The answer to this is very clear in the National Rail Conditions of Carriage and I'm sorry to say I disagree with
yorkie.
NRCoC 10 states:
The validity of a ticket may:
a) be restricted to; or
b) prohibit
travel in the trains of a particular Train Company or Train Companies.
"Train Company" is expressly defined in Appendix A as:
a company operating passenger railway services which is required to apply these Conditions to its tickets under a condition of the Passenger Licence granted to it by the Office of Rail Regulation. A list of these companies can be found in Appendix C. “Train Companies” means all or more than one of these Companies[.]
(Emphasis added.) Because this phrase is expressly defined in the contract, it supersedes any traditional dictionary definition of the words.
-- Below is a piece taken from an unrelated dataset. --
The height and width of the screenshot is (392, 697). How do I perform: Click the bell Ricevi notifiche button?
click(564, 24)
Appendix C lists the "Train Companies" (as of the most recent 19 July 2015 version) as:
Govia Thameslink Railway Ltd (trading as Great Northern)
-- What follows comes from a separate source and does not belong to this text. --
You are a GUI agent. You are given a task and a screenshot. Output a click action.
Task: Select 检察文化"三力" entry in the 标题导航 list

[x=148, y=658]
Govia Thameslink Railway Ltd (trading as Thameslink)
[...]
Southern Railway Limited (trading as Southern)
Southern Railway Limited (trading as Gatwick Express)
Recognising that this list may be out of date, the appendix also expressly refers to the National Rail website for a current list.
The National Rail website lists the following Train Companies (
http://www.nationalrail.co.uk/tocs_maps/tocs/TrainOperators.aspx):
Gatwick Express
[...]
Great Northern
[...]
Southern
[...]
Thameslink
Thus, for the purposes of Condition 10 of the NRCoC, Gatwick Express, Great Northern, Southern and Thameslink are defined as separate Train Companies, regardless of whether they are in fact merely brands of the same corporate entity.
I agree that this is not ideal for customers, but it is completely unambiguous in the contract.
Clearly these rules should be relaxed when a Southern service is operating in Thameslink livery or vice versa --- and I would hope they would be. But that is a separate issue.